Task description: Beginning with the line that contains "Where should I" and ending with the last line of the records, write out each line exactly and omit the pictures.

━━━

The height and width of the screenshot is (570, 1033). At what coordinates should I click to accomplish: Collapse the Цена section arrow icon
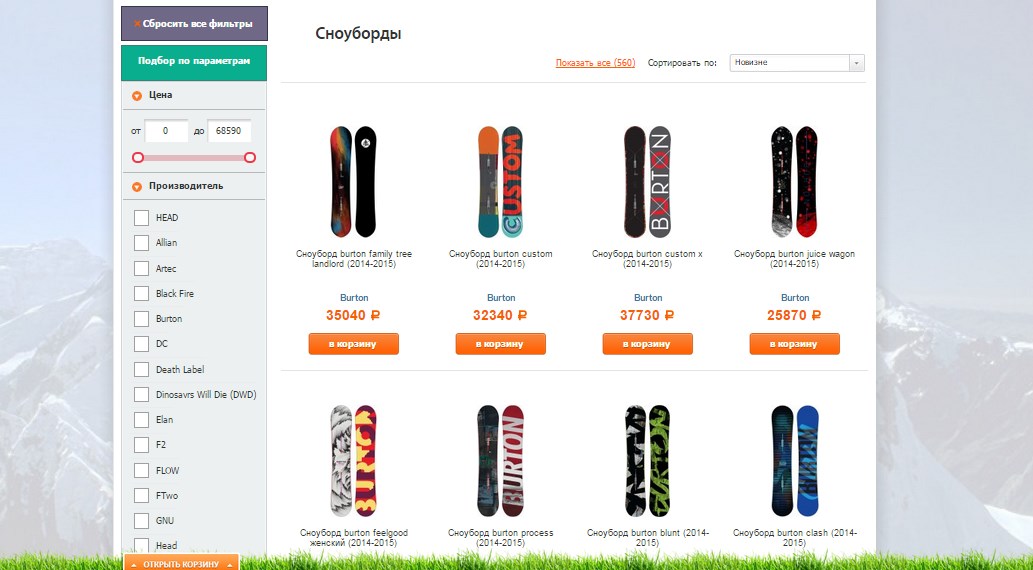click(x=137, y=96)
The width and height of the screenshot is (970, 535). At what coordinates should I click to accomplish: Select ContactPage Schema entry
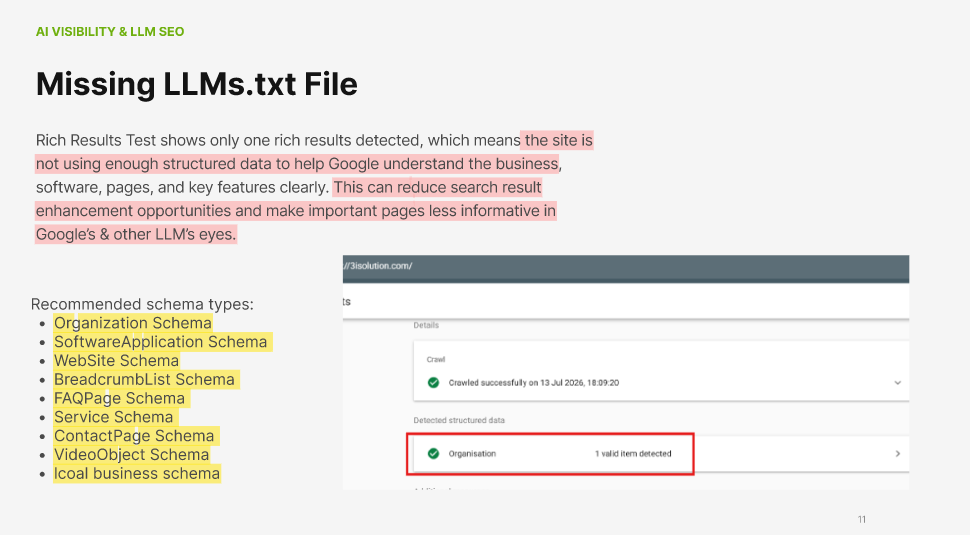tap(134, 436)
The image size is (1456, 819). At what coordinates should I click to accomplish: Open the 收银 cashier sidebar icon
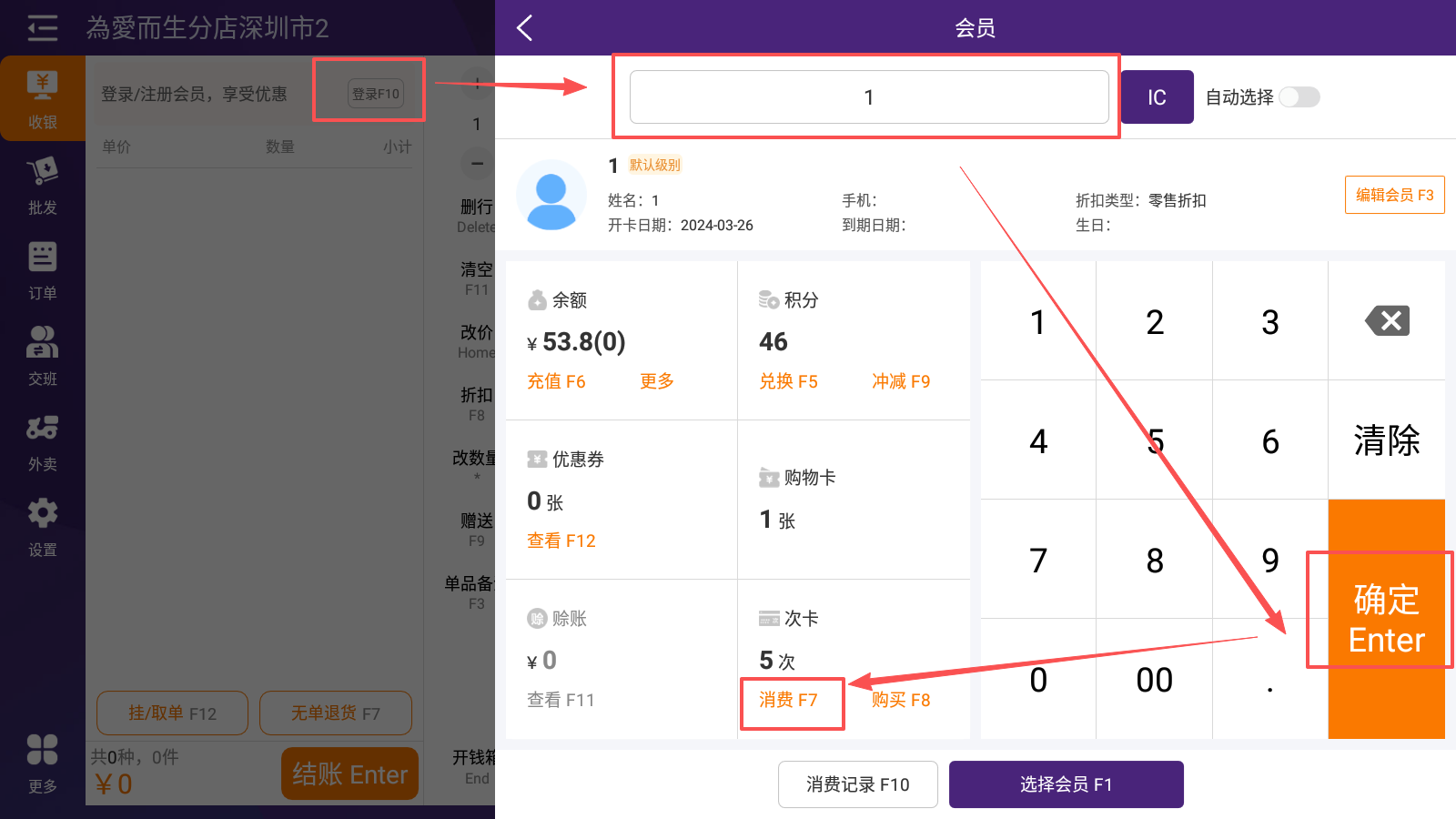[x=43, y=98]
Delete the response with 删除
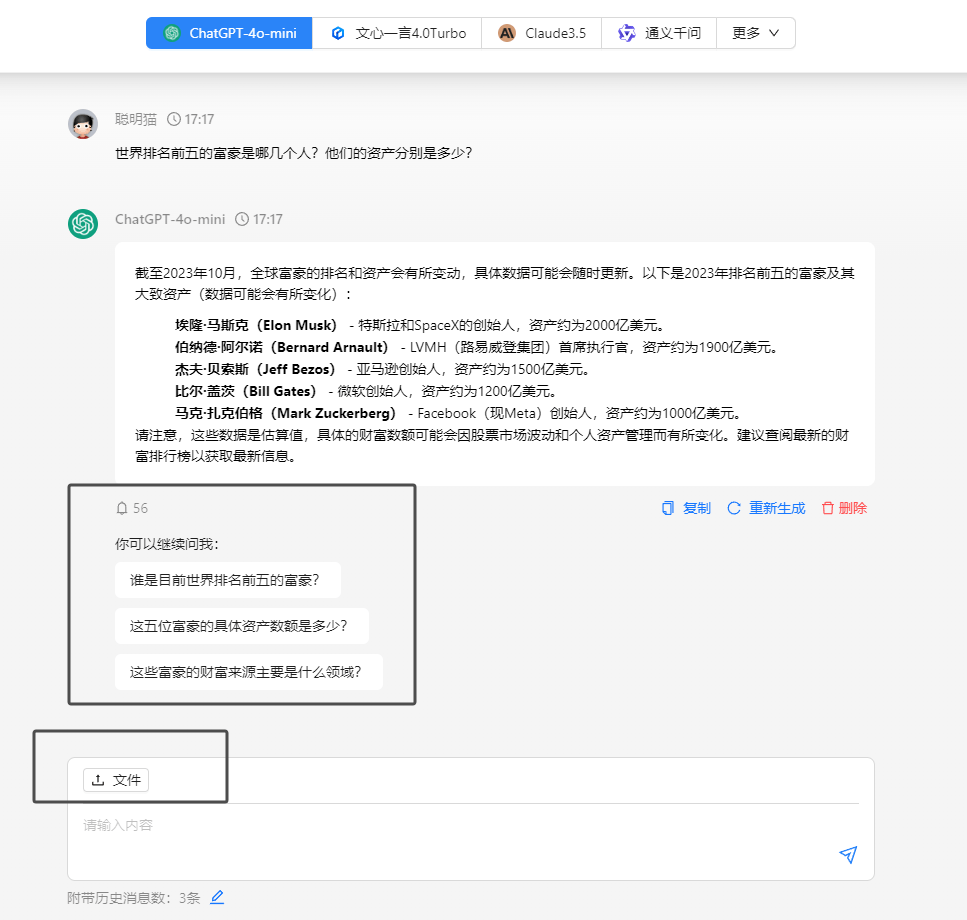The image size is (967, 920). click(x=844, y=508)
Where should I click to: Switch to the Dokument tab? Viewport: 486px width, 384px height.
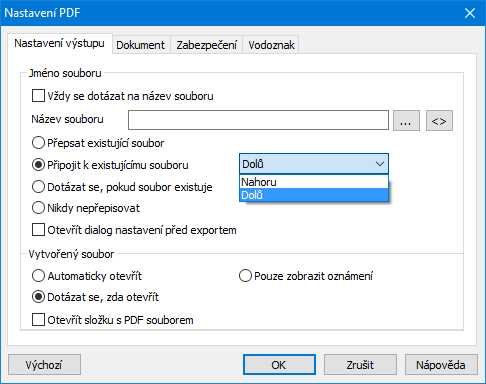[x=141, y=45]
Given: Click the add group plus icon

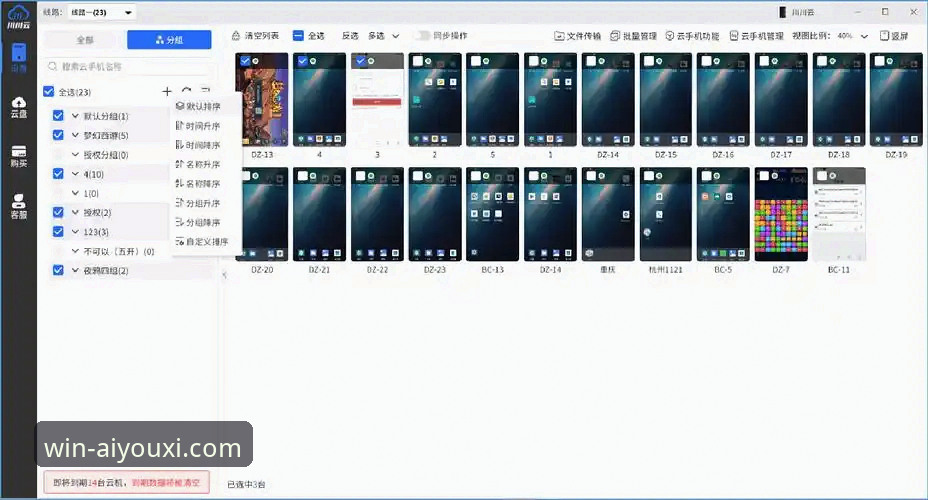Looking at the screenshot, I should [x=167, y=92].
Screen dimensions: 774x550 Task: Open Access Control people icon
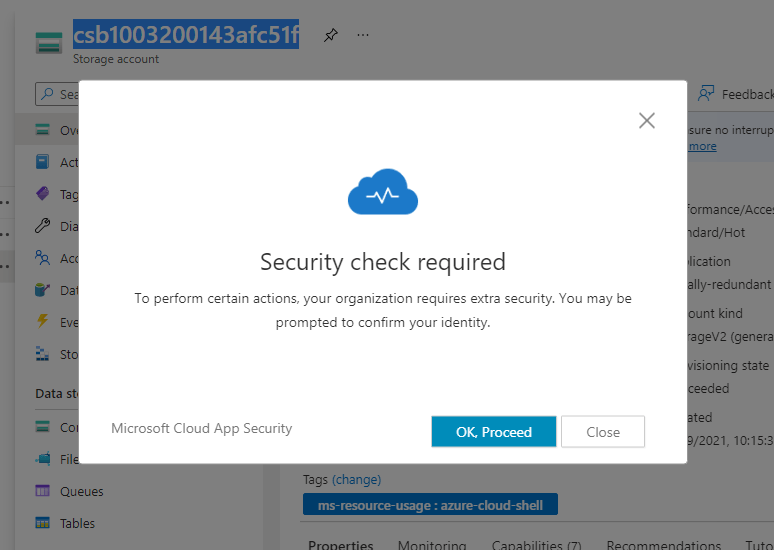point(42,258)
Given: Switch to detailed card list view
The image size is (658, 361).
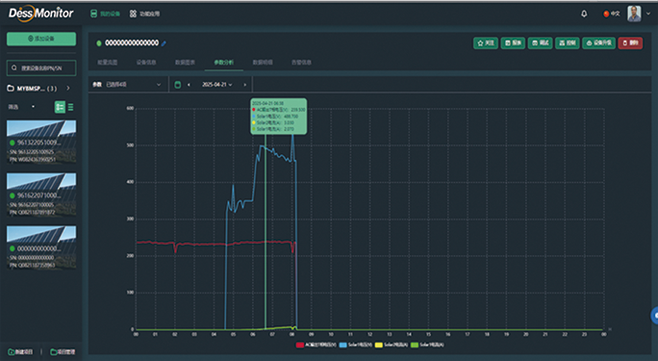Looking at the screenshot, I should 60,107.
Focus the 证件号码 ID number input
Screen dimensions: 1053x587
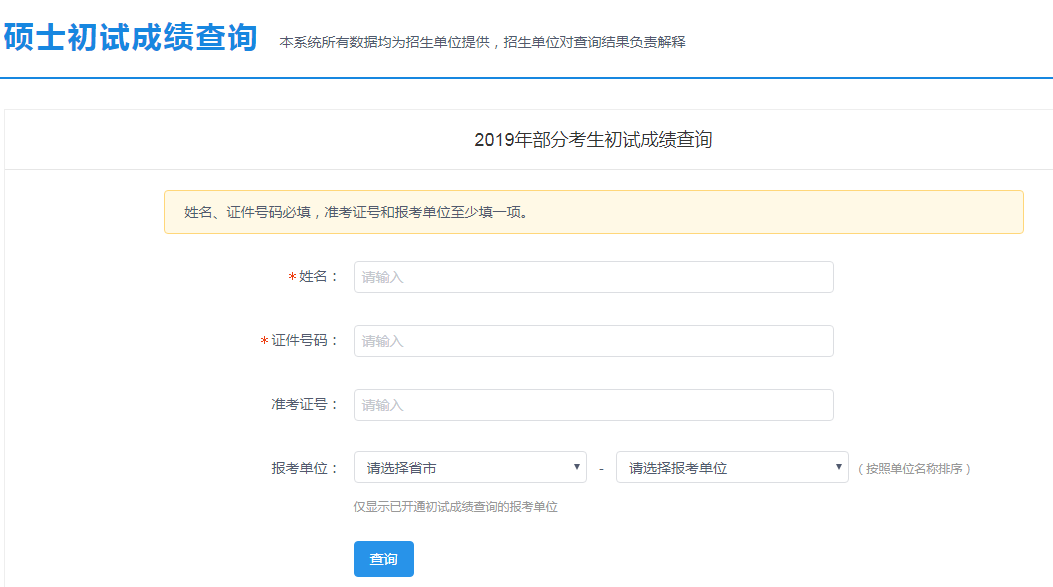(593, 341)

━━━

Exercise solution:
Where should I click to: Switch to the Dokument tab? Viewport: 486px width, 384px height.
[x=141, y=45]
Given: Click the add group plus icon

Looking at the screenshot, I should [x=167, y=92].
Screen dimensions: 774x550 Task: Open Access Control people icon
point(42,258)
Given: Switch to detailed card list view
The image size is (658, 361).
Looking at the screenshot, I should 60,107.
Focus the 证件号码 ID number input
Screen dimensions: 1053x587
(593, 341)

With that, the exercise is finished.